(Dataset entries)
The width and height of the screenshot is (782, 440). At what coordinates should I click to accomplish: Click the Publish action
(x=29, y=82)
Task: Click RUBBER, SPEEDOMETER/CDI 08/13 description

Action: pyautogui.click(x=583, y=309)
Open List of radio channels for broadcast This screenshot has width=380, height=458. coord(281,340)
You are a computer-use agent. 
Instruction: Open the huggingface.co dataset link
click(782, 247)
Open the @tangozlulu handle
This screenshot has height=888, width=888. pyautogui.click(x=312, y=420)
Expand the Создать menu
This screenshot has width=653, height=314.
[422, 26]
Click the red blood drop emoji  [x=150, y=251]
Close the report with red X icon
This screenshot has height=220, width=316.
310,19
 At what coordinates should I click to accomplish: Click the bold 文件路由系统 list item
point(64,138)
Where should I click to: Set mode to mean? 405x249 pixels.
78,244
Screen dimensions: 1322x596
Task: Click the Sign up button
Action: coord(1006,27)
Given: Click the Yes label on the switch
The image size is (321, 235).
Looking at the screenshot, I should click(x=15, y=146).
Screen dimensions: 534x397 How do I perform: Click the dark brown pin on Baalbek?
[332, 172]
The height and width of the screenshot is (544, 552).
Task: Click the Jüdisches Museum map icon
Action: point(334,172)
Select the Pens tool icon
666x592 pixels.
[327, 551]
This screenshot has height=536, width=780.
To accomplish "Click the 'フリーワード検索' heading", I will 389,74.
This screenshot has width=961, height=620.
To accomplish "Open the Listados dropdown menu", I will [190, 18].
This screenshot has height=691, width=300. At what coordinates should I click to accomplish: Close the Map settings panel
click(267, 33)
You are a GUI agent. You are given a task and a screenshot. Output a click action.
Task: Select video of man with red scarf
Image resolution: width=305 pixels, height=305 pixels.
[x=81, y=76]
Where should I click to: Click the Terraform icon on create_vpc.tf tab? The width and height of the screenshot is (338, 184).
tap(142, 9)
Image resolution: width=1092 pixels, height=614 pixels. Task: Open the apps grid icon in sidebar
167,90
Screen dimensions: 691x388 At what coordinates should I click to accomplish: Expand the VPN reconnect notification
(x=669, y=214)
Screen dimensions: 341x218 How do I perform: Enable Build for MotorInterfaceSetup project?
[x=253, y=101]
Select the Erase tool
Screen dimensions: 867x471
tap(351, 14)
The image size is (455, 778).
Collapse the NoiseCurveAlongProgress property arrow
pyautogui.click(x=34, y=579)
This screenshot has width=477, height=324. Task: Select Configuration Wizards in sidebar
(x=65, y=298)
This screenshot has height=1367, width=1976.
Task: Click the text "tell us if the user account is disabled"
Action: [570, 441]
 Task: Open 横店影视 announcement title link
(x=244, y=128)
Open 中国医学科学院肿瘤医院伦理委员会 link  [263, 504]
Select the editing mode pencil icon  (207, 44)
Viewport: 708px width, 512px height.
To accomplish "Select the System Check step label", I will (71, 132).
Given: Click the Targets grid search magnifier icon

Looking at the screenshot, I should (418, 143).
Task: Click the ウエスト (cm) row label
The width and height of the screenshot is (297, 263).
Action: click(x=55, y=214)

▶ _Exercise aim_
The response should consist of all the entries, set down exactly.

▶ _The answer_
The width and height of the screenshot is (782, 440). At what coordinates should I click to accomplish: Click the Publish action
(x=29, y=82)
Task: Click RUBBER, SPEEDOMETER/CDI 08/13 description

Action: pyautogui.click(x=583, y=309)
Open List of radio channels for broadcast This screenshot has width=380, height=458. coord(281,340)
You are a computer-use agent. 
Instruction: Open the huggingface.co dataset link
click(782, 247)
Open the @tangozlulu handle
This screenshot has height=888, width=888. pyautogui.click(x=312, y=420)
Expand the Создать menu
This screenshot has width=653, height=314.
[422, 26]
Click the red blood drop emoji  [x=150, y=251]
Close the report with red X icon
This screenshot has height=220, width=316.
310,19
 At what coordinates should I click to accomplish: Click the bold 文件路由系统 list item
point(64,138)
Where should I click to: Set mode to mean? 405x249 pixels.
78,244
Screen dimensions: 1322x596
Task: Click the Sign up button
Action: coord(1006,27)
Given: Click the Yes label on the switch
The image size is (321, 235).
Looking at the screenshot, I should click(x=15, y=146).
Screen dimensions: 534x397 How do I perform: Click the dark brown pin on Baalbek?
[332, 172]
The height and width of the screenshot is (544, 552).
Task: Click the Jüdisches Museum map icon
Action: point(334,172)
Select the Pens tool icon
666x592 pixels.
[327, 551]
This screenshot has height=536, width=780.
To accomplish "Click the 'フリーワード検索' heading", I will 389,74.
This screenshot has width=961, height=620.
To accomplish "Open the Listados dropdown menu", I will [190, 18].
This screenshot has height=691, width=300. At what coordinates should I click to accomplish: Close the Map settings panel
click(267, 33)
You are a GUI agent. You are given a task and a screenshot. Output a click action.
Task: Select video of man with red scarf
Image resolution: width=305 pixels, height=305 pixels.
[x=81, y=76]
Where should I click to: Click the Terraform icon on create_vpc.tf tab? The width and height of the screenshot is (338, 184).
tap(142, 9)
Image resolution: width=1092 pixels, height=614 pixels. Task: Open the apps grid icon in sidebar
167,90
Screen dimensions: 691x388 At what coordinates should I click to accomplish: Expand the VPN reconnect notification
(x=669, y=214)
Screen dimensions: 341x218 How do I perform: Enable Build for MotorInterfaceSetup project?
[x=253, y=101]
Select the Erase tool
Screen dimensions: 867x471
tap(351, 14)
The image size is (455, 778).
Collapse the NoiseCurveAlongProgress property arrow
pyautogui.click(x=34, y=579)
This screenshot has width=477, height=324. Task: Select Configuration Wizards in sidebar
(x=65, y=298)
This screenshot has height=1367, width=1976.
Task: Click the text "tell us if the user account is disabled"
Action: [570, 441]
 Task: Open 横店影视 announcement title link
(x=244, y=128)
Open 中国医学科学院肿瘤医院伦理委员会 link  [263, 504]
Select the editing mode pencil icon  (207, 44)
Viewport: 708px width, 512px height.
To accomplish "Select the System Check step label", I will (71, 132).
Given: Click the Targets grid search magnifier icon

Looking at the screenshot, I should (418, 143).
Task: Click the ウエスト (cm) row label
The width and height of the screenshot is (297, 263).
Action: click(x=55, y=214)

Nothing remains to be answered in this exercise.